== Dataset records ==

· · ·

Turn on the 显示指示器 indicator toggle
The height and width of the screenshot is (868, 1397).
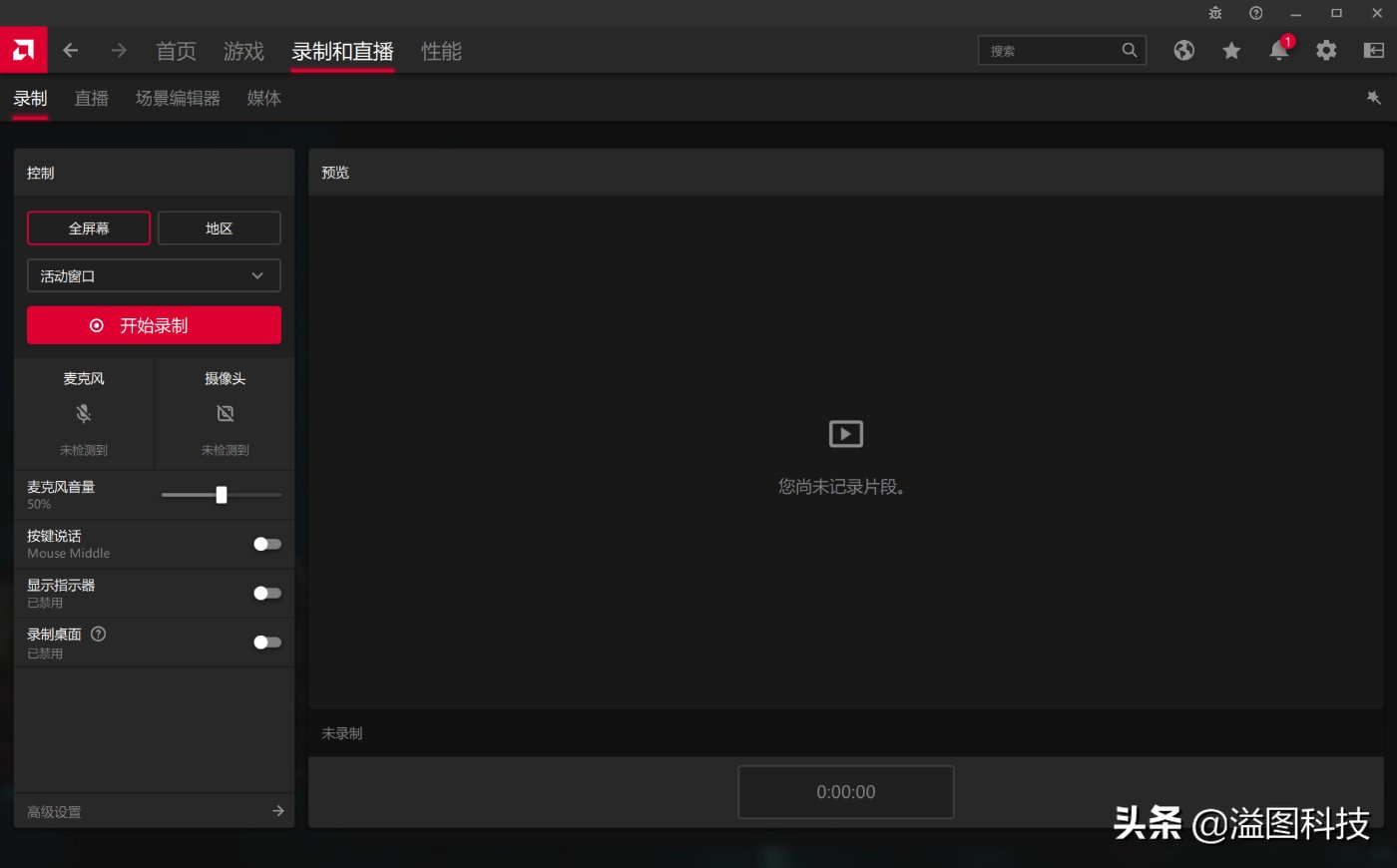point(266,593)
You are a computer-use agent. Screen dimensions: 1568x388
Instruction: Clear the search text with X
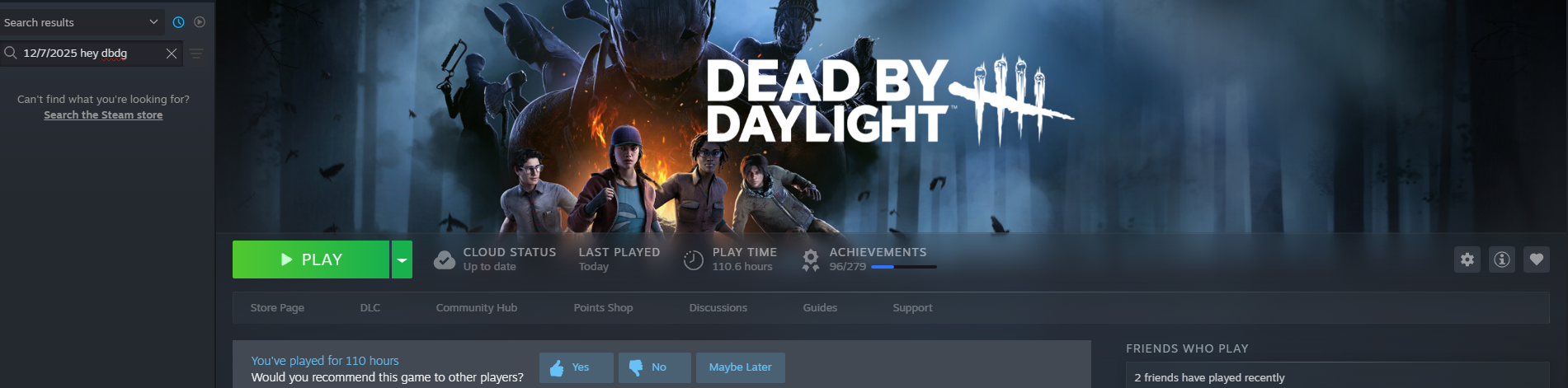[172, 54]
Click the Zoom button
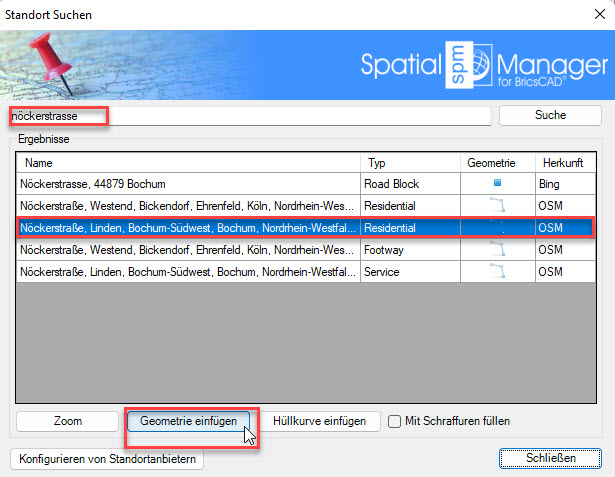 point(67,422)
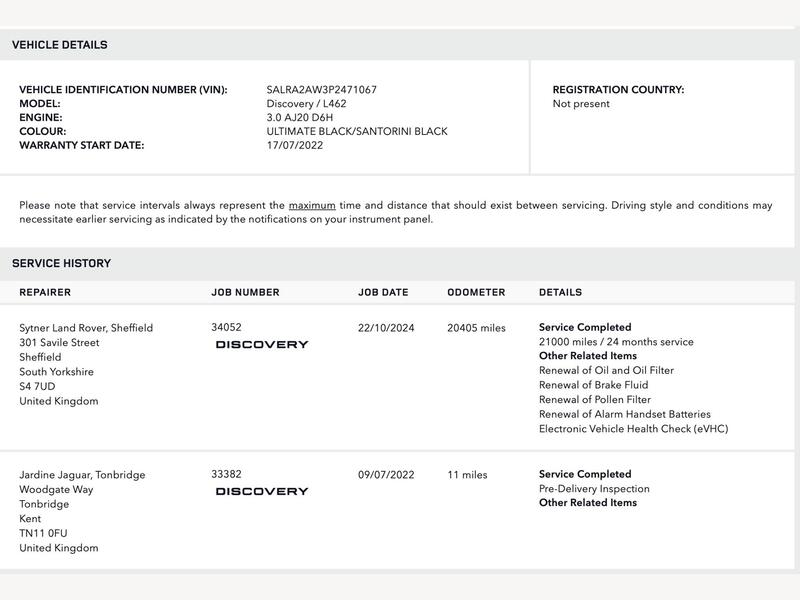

· · ·

== Your assignment ==
Quote, without alteration, the lines running from the line containing "The height and" to the last line of the entries, and include no pictures.

== Solution to the exercise ==
The height and width of the screenshot is (868, 1397).
point(266,593)
You are a computer-use agent. Screen dimensions: 1568x388
Instruction: Clear the search text with X
[172, 54]
Click the Zoom button
 point(67,422)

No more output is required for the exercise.